I was married for 14 years to a fiction author. Being around all the books she had in the house was great, as long as you didn’t have to move too often! But seriously, I read a lot of fiction then. She helped with my explorations of the fiction world by offering reading suggestions and by discussing my feelings about what I’d read. Great fiction (and words in general) can move and enlighten us much in the same way music does, and I felt enriched and educated from all the reading I did. 

If one wants to add to the canon of Western Literature as a serious author, he or she must be well-read! With all great artistic pursuits, whether fine art, literature, or music, we strive to ‘stand on the shoulders of giants’ by first assimilating all that came before us, and then attempting to add to it with our own singular stamp of creativity. So, I felt it was logical that my ex-wife knew virtually everything there was to know about the field of Western Literature and had read more books than I could even imagine.

However, when it comes to learning the Jazz Literature, it seems illogical to believe that one can properly assimilate music by reading a book. Yet, many students trying to learn jazz seem to resort to book learning first, as if all they need is to find the right book and then they’ll know what to do. Now, I value books a lot, and do not seek to undermine their overall worth, but music is an aural art form, not a written one like literature is. To learn and process literature you must read the written word, i.e. read everything you can get your hands on. But to learn and process music, you must hear it, i.e. listen to everything and everyone! 

Furthermore, one of the most important aspects of learning to play jazz guitar well is one’s positioning – where one places the elbow, forearm, wrist, and fingers in relation to the guitar – and the best way to learn fingering technique and economy of movement (as I like to call it) is from a good teacher sitting right in front of you, where everything you need to know can be seen, explained, evaluated, and physically demonstrated in the moment live. Books cannot do that for us.

To the best of my knowledge, none of the jazz players whom I admire the most, such as guitarist/composer Wes Montgomery for instance, learned to play from books. They learned from listening to their favorite players live or on records, and with extremely few exceptions (Wes being one of them), they had a private, in-person teacher. In Wes’s case, his most admired guitarist was Charlie Christian.

Wes acquired every Christian record he could get his hands on. He listened to them so much that the grooves on the LPs became so worn out that the record became unplayable! 

Charlie Christian on guitar

Many, if not most of the jazz greats, players like Lester Young, Joe Pass, John Coltrane, Sonny Rollins, etc. began taking private lessons at a very young age. But whether they were largely self-taught like Wes, or they were introduced to a one-on-one teacher early on, they ALL, without exception, listened incessantly to the music they were trying to assimilate. They listened to their favorite solos by other artists so much that they could memorize them, sing them, and play them on their instruments.

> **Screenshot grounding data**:
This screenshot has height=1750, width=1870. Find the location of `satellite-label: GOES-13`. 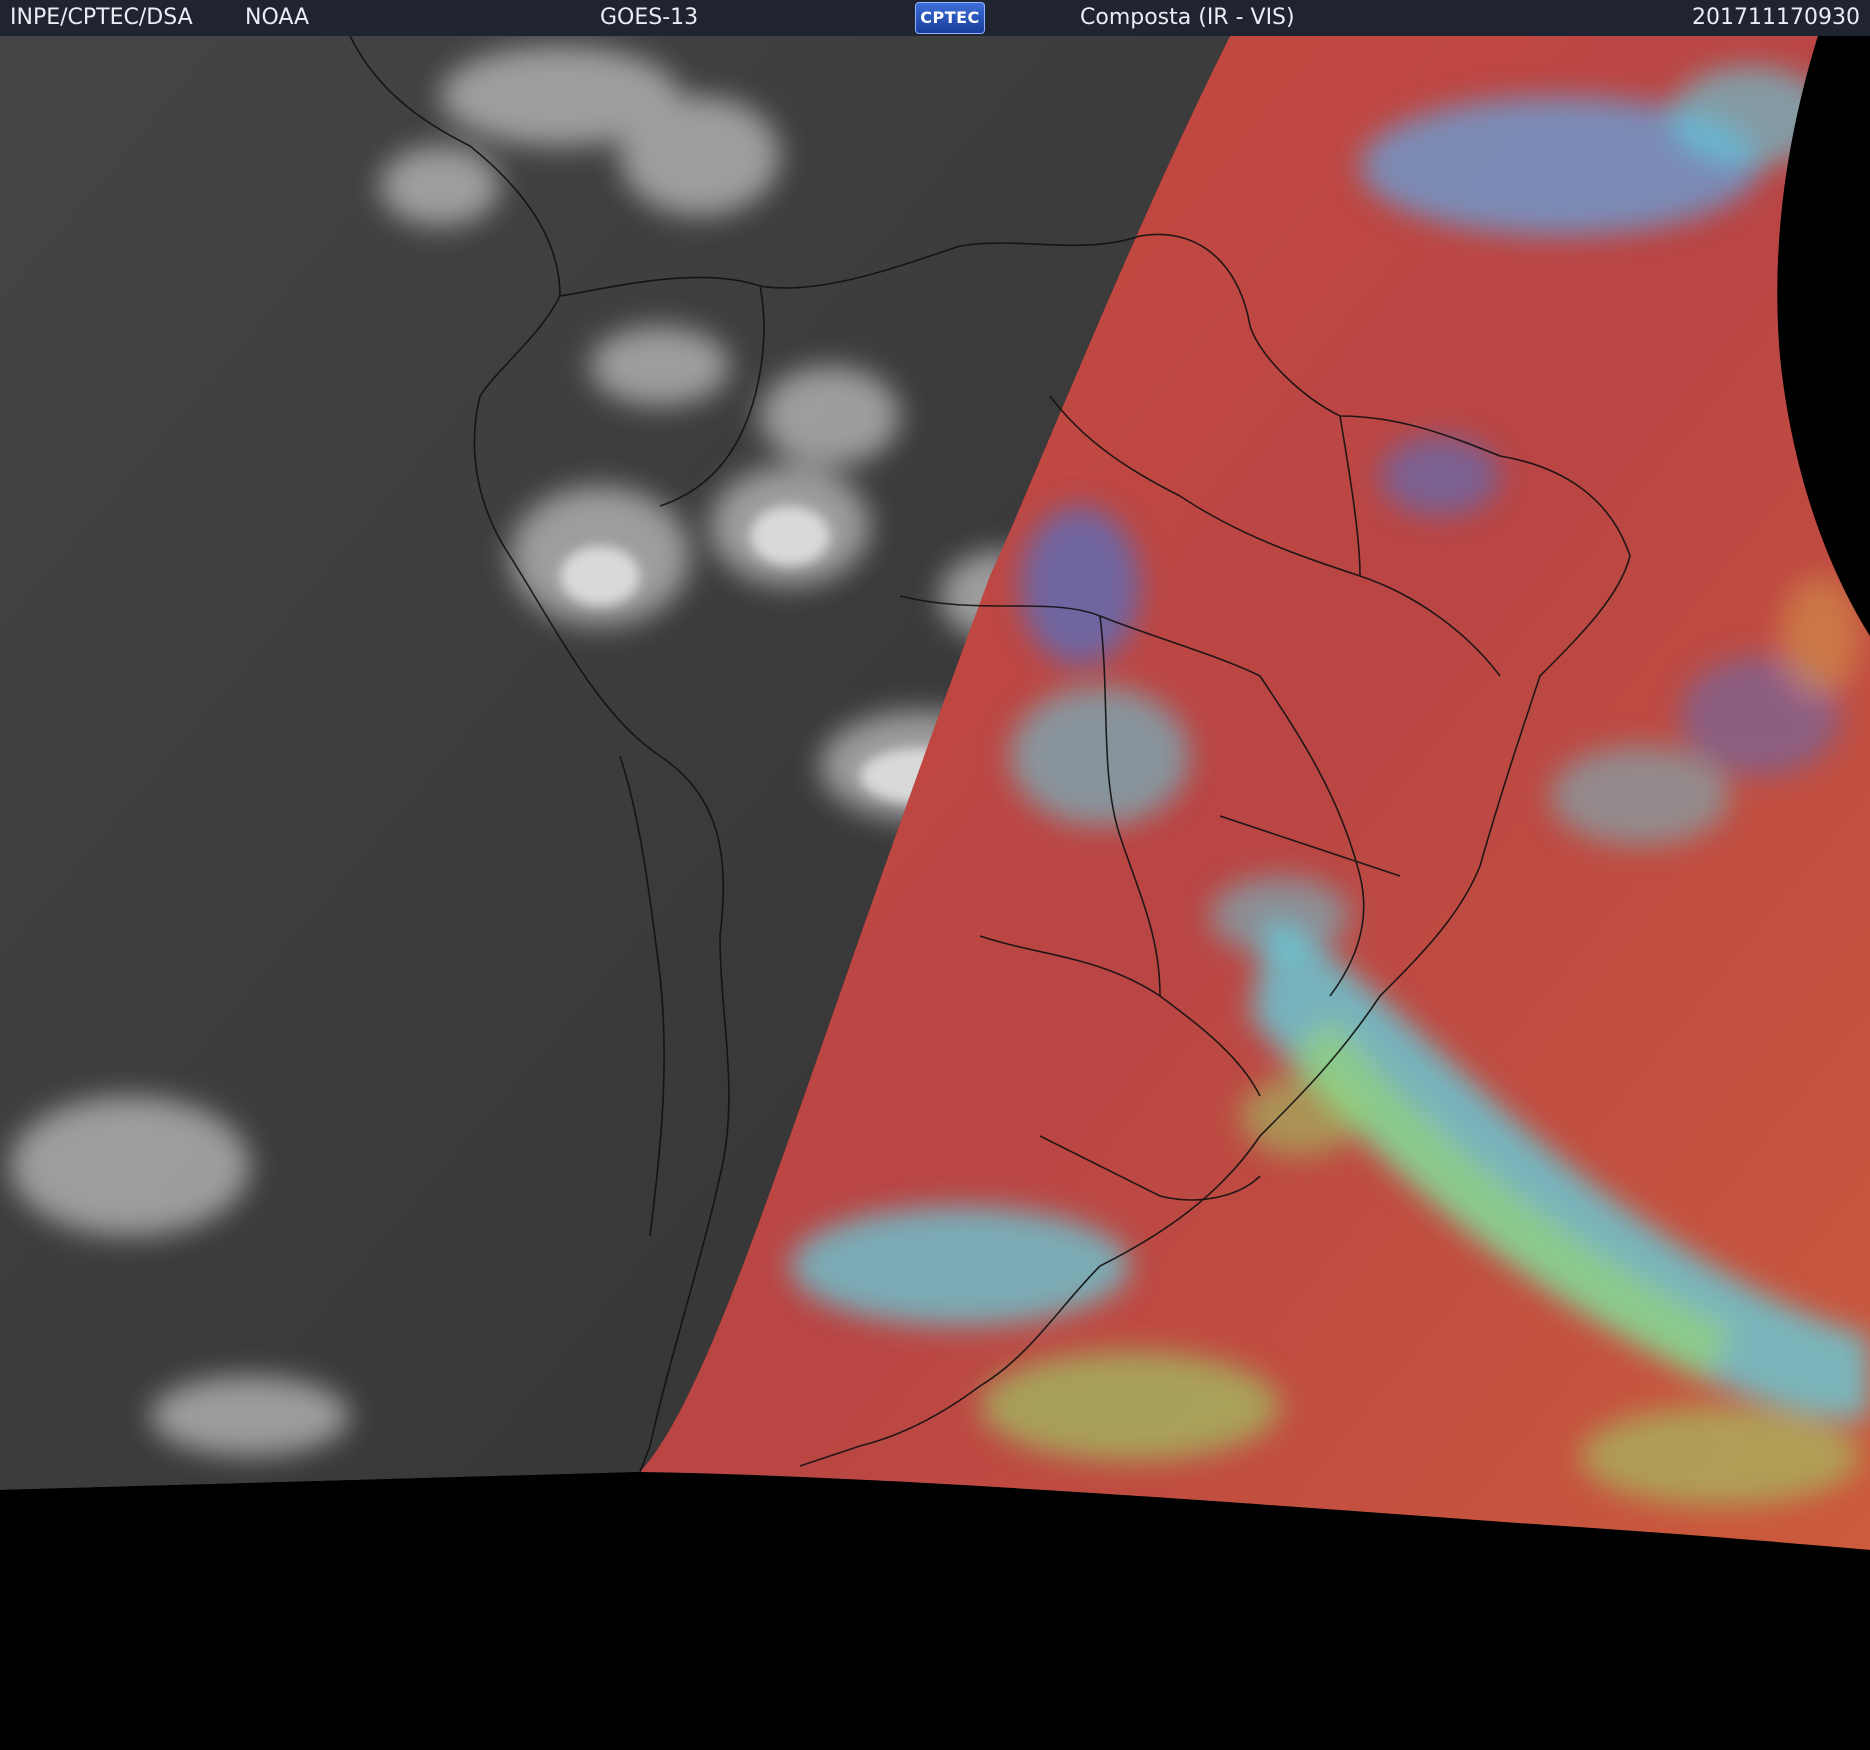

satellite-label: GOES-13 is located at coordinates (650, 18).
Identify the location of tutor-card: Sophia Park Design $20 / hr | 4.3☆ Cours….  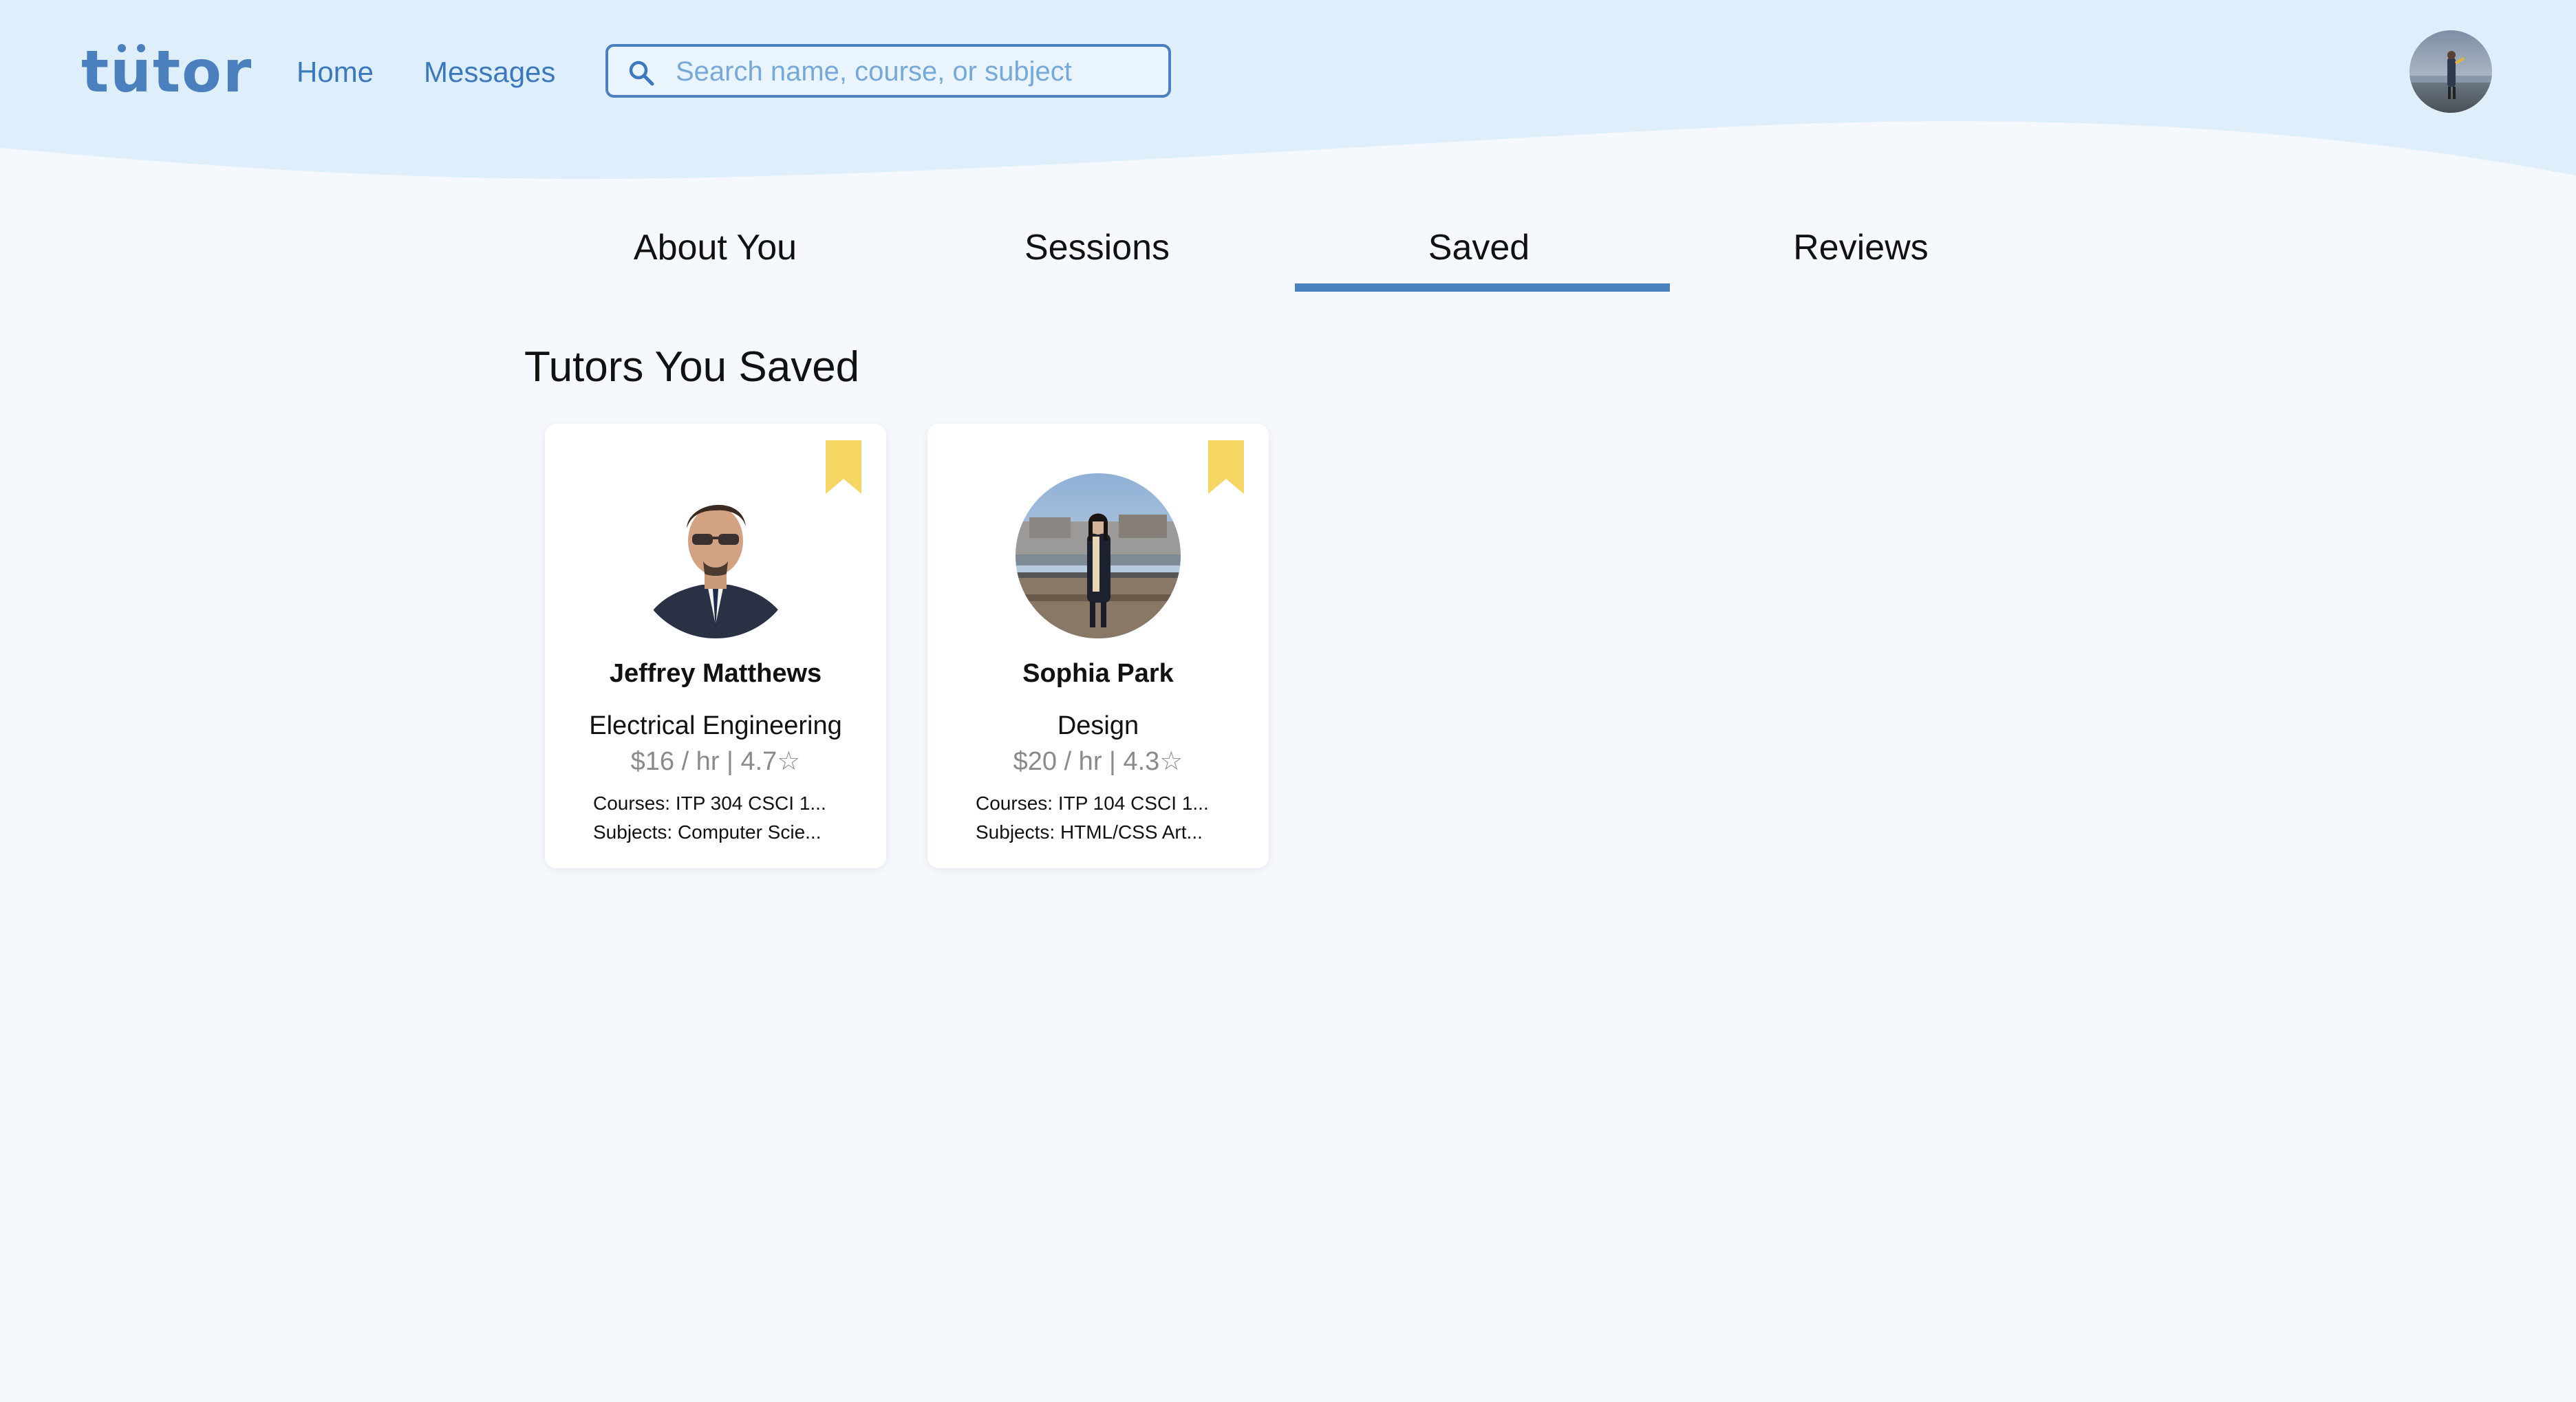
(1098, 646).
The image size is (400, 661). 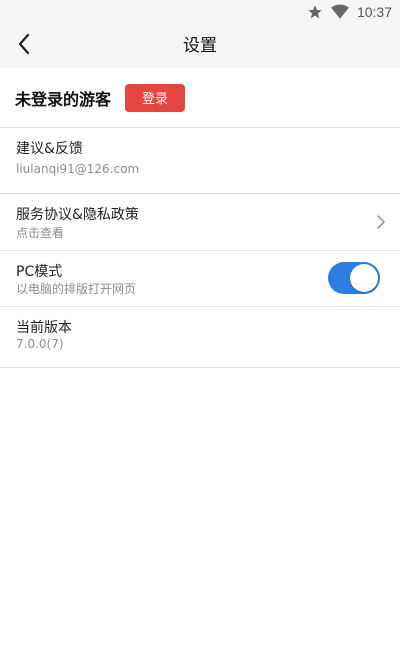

> **TASK INSTRUCTIONS**:
1 – In the passage on learning jazz guitar, which guitarist did Wes Montgomery admire most?
2 – Extend the passage on learning jazz guitar, continuing from its final sentence.

> **ANSWERS TO THE TASKS**:
1 – Charlie Christian.

2 –
It’s difficult to say with any degree of certainty, but perhaps the relatively new growth in the number of jazz music programs at our institutes of higher learning, coupled simultaneously with a diminishing number of live jazz venues since people like Wes were on the scene, can help explain today’s apparent emphasis on book learning. But the fact is: it’s far easier for us to hear Charlie Christian solos today than it was for Wes Montgomery to acquire Christians’ records back in his day. So there’s no excuse for jazz students today to sidestep required listening or private lessons in favor of buying and reading a bunch of books, however good those books may actually be.

Perhaps my least favorite type of guitar books to buy are the “1001 Chords (or Scales) To Know!” type. These to me are akin to buying a “Pet Rock.” They have no real value in my opinion. In fact, they can be confusing and distracting because certain chords are named, but not others; a voicing can be redundantly named 12 times, once for every note of the chromatic scale; and the details of the chord symbols that you need to know are not properly explained. They do not teach how chords are built nor how to best explore harmony on one’s instrument. 

There is certainly NO substitute to figuring things out ON your instrument, or for having an in-person teacher educate you as to what your learning priorities should be.

Very early in my learning-to-play stage, I was given a book of transcriptions for Joe Pass’s entire Virtuoso album. I love me some Joe Pass, but I ended up giving the book away to a fellow player who was far more enamored of books than I was. He thought I was crazy not to learn all of Joe’s transcriptions and I thought he was crazy to think that the book was going to help him become the player he wanted to be.

I knew instinctively at the time (which is why I gave the book away) that learning to ‘play Joe’ note-for-note from a book would not teach me anything about how Joe learned to play like that, or about what was going on in his brain while he was playing like that. If I didn’t know his learning process and what went through his mind, then the notes, in-and-of-themselves, were basically worthless to me. I wanted to learn how to make my own notes, not copy somebody else’s! Having said that, for the record let me say that I do believe transcriptions are good to analyze, and of course, transcribing is great ear training. But copying someone else’s entire solo note-for-note, from a book instead of by ear, is certainly not the best use of your time and energies.

We can and should take a lesson from those greatest of jazz players we all admire by learning music aurally.

We must do the essential listening before doing too much reading. We can consider books after listening so much to our hero’s solo that we can sing it precisely without our axe. 

The other tip we can and should ‘take-away’ from the examples provided by the Masters is that we need a teacher. I admit that finding the right teacher may not necessarily be quick and easy, but whatever we do, let us please not make the silly mistake of thinking that we can learn to play jazz music well from a book!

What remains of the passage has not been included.